Research

Digital Scholarly Records are Facing New Risks

May 21, 2024 875

We have become used to the digital availability of the scholarly record. Almost all academic journals are now electronically accessible and their availability on the web is taken for granted.

We also know that the entire epistemological endeavor of research depends upon the continued availability of scholarship. As Anthony Grafton puts it in his history of the footnote, “the culturally contingent and eminently fallible footnote offers the only guarantee we have that statements about the past derive from identifiable sources. And that is the only ground we have to trust them.” Yet, if we can’t persistently access those sources, then we also can’t trust them.

In my role as principal R&D developer at Crossref, I undertook an experiment to ascertain the volume of scholarly digital material that is adequately preserved. It is a condition of Crossref membership and the assignment of a Digital Object Identifier (DOI) that publishers make best efforts to ensure that material with such a DOI is deposited in third-party archives.

To ascertain the lie of the land, we looked at 7.5 million DOIs and checked them against public records of major scholarly archives: Cariniana, CLOCKSS, HathiTrust, Internet Archive / FATCAT, LOCKSS, PKP PLN, Portico, and Scholars Portal. Most of these archives only specify that they have preserved a volume or issue, rather than a specific item, so we had to negotiate between the item-level metadata of the work itself and the container-level information provided by the archive.

Of course, these archives are not comprehensive. It is entirely possible that material that we checked appears in other locations, such as Figshare, which is backed by the Chronopolis digital preservation system at the University of California at San Diego. Much material is also stored in “green OA” institutional repositories. However, as a starting point, these archives give relatively good coverage and allowed us to appraise the situation.

Our findings reveal a scholarly landscape with an imperiled digital future. Only 0.96% of Crossref members (n=204) could be detected to preserve over 75 percent of their content in 3 or more of the archives that we studied. A slightly larger proportion – 8.5 percent (n=1,797) – seemed to preserve over 50% of their content in two or more archives. Many members – 57.7 percent (n=12,257) – though, only met the threshold of having 25 percent of their material in a single archive, that we could detect. Most worryingly, 32.9 percent (n=6,982) of Crossref members seem, using our dataset, not to have any adequate digital preservation in place, against the recommendations of the Digital Preservation Coalition (see figure).

When we looked at the works themselves, rather than members, the situation was not much better. In the 7,438,037 works examined, there were 5,913,102 “preservation instances.” This is a term denoting the number of stored copies. Hence, a single work that is preserved in three archives has three ‘preservation instances’. As an example: if I examined three works total, and one of them was stored in three archives, while the other two were stored in no archives, there would be a total of three preservation instances. Further, 4,342,368 of the works that we studied (58.38 percent) did have at least one preservation instance. However, this left 2,056,492 works in our sample (27.64 percent) that seem unpreserved. The remaining 13.98% of works in the sample were excluded either for being too recent (published in the current year), not being journal articles, or having insufficient date metadata for us to identify the source.

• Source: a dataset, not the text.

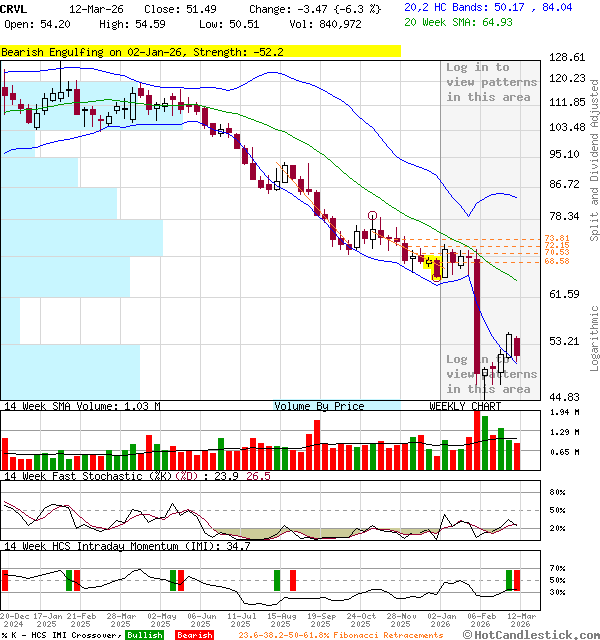Click the lower 'Log in to view patterns' notice
The image size is (600, 640).
click(x=490, y=374)
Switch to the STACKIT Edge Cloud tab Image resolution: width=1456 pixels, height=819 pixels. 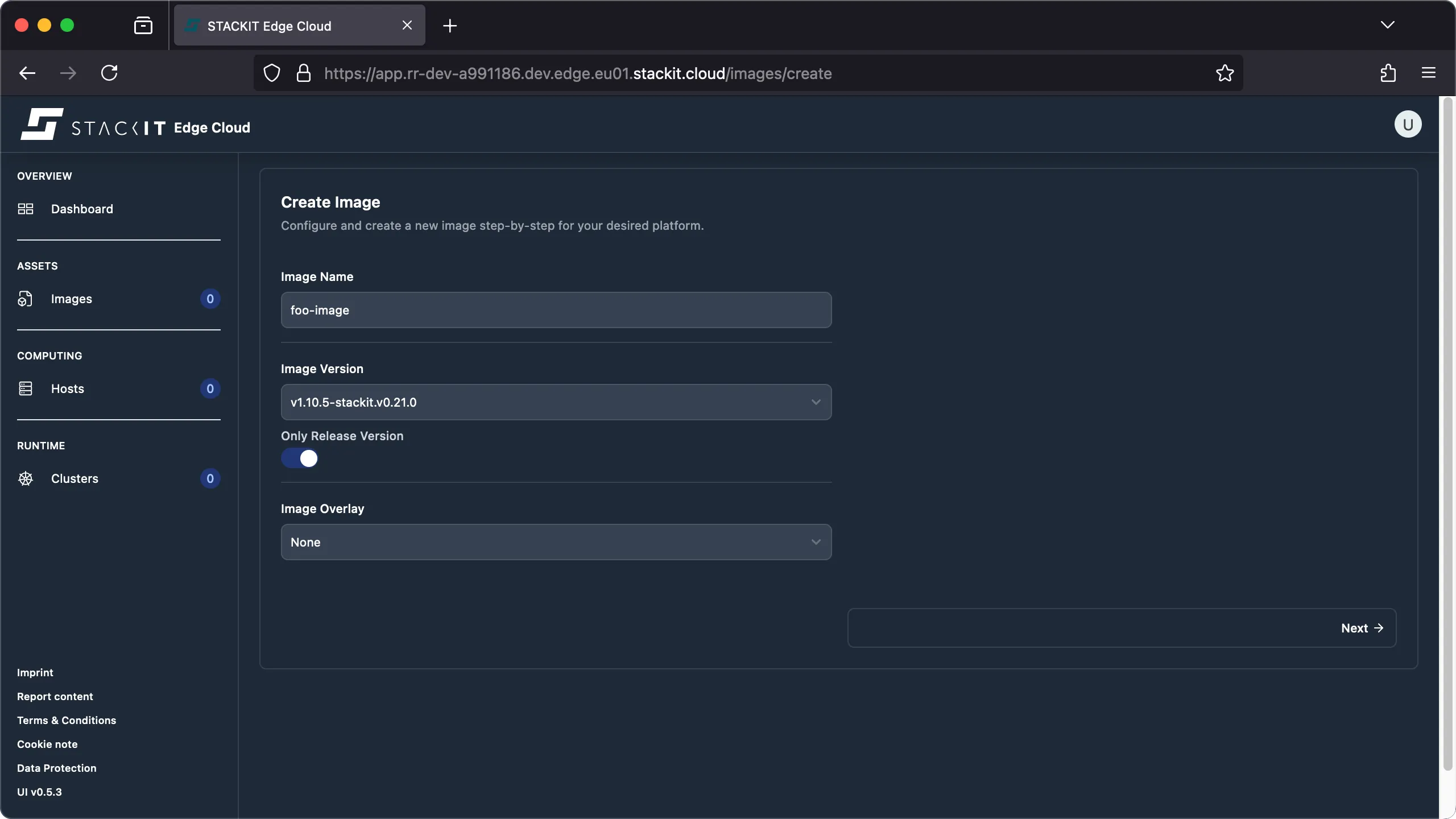pos(284,25)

Another question that we can address from this dataset is: which categories of Crossref members do things well? And which have room for improvement? While we might expect well-resourced publishers in the highest revenue category of Crossref membership to have the best digital preservation practices, only one of the largest members (Elsevier) scored in this category. Meanwhile, ‘smaller’ members (even those with publishing revenues of US$50 million) fare worse. Finally, publishers with less than $1 million USD of publishing revenue rarely have the highest level of robust digital preservation.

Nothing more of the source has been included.